**What you need to do**: Below are several entries. Transcribe exactly those lines that fall from the one with "Over ons (26, 96)" through the one with "25 jaar cadeau (51, 275)", end lines included.

**Dataset content**:
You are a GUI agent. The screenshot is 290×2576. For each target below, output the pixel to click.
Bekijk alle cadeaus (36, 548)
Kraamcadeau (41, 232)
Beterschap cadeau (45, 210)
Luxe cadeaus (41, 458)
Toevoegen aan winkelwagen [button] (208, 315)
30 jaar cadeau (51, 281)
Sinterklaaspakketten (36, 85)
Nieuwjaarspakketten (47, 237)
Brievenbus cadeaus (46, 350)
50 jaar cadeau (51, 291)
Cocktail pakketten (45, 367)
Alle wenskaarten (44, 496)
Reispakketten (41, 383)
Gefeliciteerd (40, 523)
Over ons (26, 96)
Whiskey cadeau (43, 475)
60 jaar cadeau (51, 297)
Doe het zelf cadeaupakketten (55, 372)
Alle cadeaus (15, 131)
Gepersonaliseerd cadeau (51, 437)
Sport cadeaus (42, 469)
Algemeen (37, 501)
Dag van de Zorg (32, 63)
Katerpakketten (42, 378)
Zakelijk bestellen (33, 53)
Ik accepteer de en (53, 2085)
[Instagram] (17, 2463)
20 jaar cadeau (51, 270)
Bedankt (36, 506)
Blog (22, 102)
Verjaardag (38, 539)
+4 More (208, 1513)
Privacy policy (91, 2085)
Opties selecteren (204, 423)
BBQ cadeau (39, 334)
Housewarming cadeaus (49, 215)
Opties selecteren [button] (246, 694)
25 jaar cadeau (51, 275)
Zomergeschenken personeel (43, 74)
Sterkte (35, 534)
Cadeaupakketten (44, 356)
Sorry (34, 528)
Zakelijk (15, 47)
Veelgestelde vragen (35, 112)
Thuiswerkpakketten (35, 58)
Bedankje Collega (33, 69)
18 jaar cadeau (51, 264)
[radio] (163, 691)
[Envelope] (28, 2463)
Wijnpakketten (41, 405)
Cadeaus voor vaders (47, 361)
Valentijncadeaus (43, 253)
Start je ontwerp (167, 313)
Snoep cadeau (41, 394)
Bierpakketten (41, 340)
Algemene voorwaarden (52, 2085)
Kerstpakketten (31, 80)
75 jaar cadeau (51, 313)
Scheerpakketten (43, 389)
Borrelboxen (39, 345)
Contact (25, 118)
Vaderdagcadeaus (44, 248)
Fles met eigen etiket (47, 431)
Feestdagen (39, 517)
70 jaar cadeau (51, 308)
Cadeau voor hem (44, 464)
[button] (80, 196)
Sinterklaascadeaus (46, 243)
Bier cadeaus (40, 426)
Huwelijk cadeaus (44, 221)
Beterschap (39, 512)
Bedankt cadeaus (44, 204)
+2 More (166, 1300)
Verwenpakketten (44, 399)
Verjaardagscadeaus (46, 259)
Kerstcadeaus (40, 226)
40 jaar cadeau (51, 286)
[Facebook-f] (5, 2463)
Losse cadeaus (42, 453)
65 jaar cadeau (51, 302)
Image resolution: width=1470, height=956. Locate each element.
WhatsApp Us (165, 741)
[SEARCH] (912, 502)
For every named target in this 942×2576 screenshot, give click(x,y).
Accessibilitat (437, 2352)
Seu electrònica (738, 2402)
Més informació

**Exercise solution**:
Over ons (26, 96)
Whiskey cadeau (43, 475)
60 jaar cadeau (51, 297)
Doe het zelf cadeaupakketten (55, 372)
Alle cadeaus (15, 131)
Gepersonaliseerd cadeau (51, 437)
Sport cadeaus (42, 469)
Algemeen (37, 501)
Dag van de Zorg (32, 63)
Katerpakketten (42, 378)
Zakelijk bestellen (33, 53)
Ik accepteer de en (53, 2085)
[Instagram] (17, 2463)
20 jaar cadeau (51, 270)
Bedankt (36, 506)
Blog (22, 102)
Verjaardag (38, 539)
+4 More (208, 1513)
Privacy policy (91, 2085)
Opties selecteren (204, 423)
BBQ cadeau (39, 334)
Housewarming cadeaus (49, 215)
Opties selecteren [button] (246, 694)
25 jaar cadeau (51, 275)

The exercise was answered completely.